Conclusion on immunity
Gard has a good arguable case that the Fund does not have immunity in respect of its application for freezing relief in relation to the English court proceedings, but has not made out such a case in relation to the Venezuelan court proceedings.
Freezing Order relief
(1)(i) Whether Gard has a good arguable case in respect of its claim in this country
In relation to good arguable case, the Fund makes no positive submissions in order not to imperil its claimed immunity, but it does make clear that its position is that there was no contract as alleged or at all.
In relation to the English court proceedings I can see that real issues are likely to arise as to (i) whether there was a contract at all; (ii) if so, whether its terms were as alleged, and (iii) whether any such contract would cover both the Venezuelan claims which the Fund recognised as being admissible and the claim of the Republic, which it did not. However, these are essentially factual issues.

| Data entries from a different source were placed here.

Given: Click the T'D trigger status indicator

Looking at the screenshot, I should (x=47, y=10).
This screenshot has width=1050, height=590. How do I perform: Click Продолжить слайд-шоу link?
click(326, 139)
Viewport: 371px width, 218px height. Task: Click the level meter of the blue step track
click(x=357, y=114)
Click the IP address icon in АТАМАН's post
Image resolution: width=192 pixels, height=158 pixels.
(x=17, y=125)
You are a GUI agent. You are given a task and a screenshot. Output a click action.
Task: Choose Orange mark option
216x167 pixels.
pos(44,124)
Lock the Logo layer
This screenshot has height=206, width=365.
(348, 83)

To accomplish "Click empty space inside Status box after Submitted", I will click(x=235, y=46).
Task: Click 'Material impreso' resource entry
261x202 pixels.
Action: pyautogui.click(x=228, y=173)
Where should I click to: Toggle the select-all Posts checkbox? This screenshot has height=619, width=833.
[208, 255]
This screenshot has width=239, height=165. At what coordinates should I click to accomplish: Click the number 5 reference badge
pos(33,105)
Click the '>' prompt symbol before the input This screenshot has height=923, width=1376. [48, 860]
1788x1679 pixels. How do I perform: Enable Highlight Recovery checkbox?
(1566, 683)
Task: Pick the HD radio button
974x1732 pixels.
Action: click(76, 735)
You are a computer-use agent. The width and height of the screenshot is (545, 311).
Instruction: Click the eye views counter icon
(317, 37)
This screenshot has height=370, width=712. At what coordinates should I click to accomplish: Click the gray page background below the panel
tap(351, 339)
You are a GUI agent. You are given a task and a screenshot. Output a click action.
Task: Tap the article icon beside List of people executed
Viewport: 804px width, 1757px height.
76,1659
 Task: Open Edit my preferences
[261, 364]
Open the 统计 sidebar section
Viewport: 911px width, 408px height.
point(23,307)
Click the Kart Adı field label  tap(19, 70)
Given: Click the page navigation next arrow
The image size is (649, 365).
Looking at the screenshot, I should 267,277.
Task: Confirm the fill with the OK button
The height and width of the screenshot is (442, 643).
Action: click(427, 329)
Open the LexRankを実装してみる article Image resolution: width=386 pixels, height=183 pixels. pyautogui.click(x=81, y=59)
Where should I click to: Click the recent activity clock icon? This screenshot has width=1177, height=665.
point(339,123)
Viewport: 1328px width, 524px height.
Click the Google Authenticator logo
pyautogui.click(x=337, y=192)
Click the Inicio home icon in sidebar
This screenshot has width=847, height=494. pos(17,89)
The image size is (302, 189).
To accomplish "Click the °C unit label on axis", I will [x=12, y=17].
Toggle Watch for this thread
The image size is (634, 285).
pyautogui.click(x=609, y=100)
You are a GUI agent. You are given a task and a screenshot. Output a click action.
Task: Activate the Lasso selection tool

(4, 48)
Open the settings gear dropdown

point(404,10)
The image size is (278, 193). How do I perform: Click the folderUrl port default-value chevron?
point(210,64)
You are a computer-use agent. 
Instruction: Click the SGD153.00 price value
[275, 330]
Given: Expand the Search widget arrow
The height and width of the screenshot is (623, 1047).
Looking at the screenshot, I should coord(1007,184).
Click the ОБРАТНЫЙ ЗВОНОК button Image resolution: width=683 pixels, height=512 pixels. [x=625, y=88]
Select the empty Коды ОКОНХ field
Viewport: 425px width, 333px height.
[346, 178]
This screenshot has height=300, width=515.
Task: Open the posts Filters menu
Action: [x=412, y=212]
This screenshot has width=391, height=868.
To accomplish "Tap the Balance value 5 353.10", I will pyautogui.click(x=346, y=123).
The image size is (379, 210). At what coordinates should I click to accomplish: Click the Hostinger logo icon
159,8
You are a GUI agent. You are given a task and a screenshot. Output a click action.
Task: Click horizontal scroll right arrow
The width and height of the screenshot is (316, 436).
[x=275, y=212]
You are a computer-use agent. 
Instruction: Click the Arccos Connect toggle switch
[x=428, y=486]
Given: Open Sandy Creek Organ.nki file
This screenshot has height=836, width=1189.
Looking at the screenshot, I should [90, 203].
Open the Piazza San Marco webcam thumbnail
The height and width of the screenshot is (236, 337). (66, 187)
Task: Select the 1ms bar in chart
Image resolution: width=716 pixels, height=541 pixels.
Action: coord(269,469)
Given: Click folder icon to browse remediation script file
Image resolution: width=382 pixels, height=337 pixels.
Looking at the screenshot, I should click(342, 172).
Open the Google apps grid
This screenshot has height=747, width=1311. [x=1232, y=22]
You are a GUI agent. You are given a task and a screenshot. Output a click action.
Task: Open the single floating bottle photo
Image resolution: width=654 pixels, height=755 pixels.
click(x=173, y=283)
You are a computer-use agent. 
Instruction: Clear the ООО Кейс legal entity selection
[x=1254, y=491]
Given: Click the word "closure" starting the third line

The Fund draws the court’s attention to the fact that the only document which looked at all like an agreement was the MOU made in 1980 and that that says nothing about rights of indemnity. However, on Gard’s case that was the beginning rather than the end of the parties’ arrangements and on its evidence matters developed thereafter, and did so in a sufficiently certain manner to result in a contractual agreement.
The Fund also draws the court’s attention to the fact that from the outset it made clear that it did not consent to or approve any payments made in respect of the Republic’s claim. However, it is Gard’s case that the agreement related to established liabilities, not merely agreed liabilities.
For the reasons outlined above and those given by Gard, on the basis of the evidence presently before the court and the Particulars of Claim, as expanded upon in Gard’s written and oral arguments, I consider that Gard can satisfy the good arguable case threshold.
(1)(ii) Whether Gard has a good arguable case in respect of its claim in Venezuela
On my findings this issue does not arise and does not need to be decided. However, it is to be noted that there is evidence before the court from Gard’s Venezuelan lawyer, Mr Ulloa, that Gard has a good arguable case in Venezuela, and no contrary evidence.
Real risk of dissipation
I am satisfied that this is a case in which a real risk of dissipation is established. The evidence is that one of the resolutions which the Fund is being asked to consider and vote on at its May meeting is a resolution authorising steps to be taken towards winding up. One of the steps identified expressly in that resolution is the return of funds held currently by the Fund to contributory oil receivers in contracting states. I accept that this means that there is a real risk that the resolution will be adopted, with the result that the funds held by the Fund will be dissipated by being given back to the contributing states.
Conclusion on Freezing Order relief
I am satisfied that Gard has shown a good arguable case in relation to its claim in the proceedings in this country, that there is a real risk of dissipation and that this is an appropriate case for the grant of a freezing order.
Conclusion
For the reasons outlined above, I consider that freezing order relief should be granted in respect of the claim made by Gard in the proceedings in this country, but not in respect of the claim made in the Venezuelan proceedings.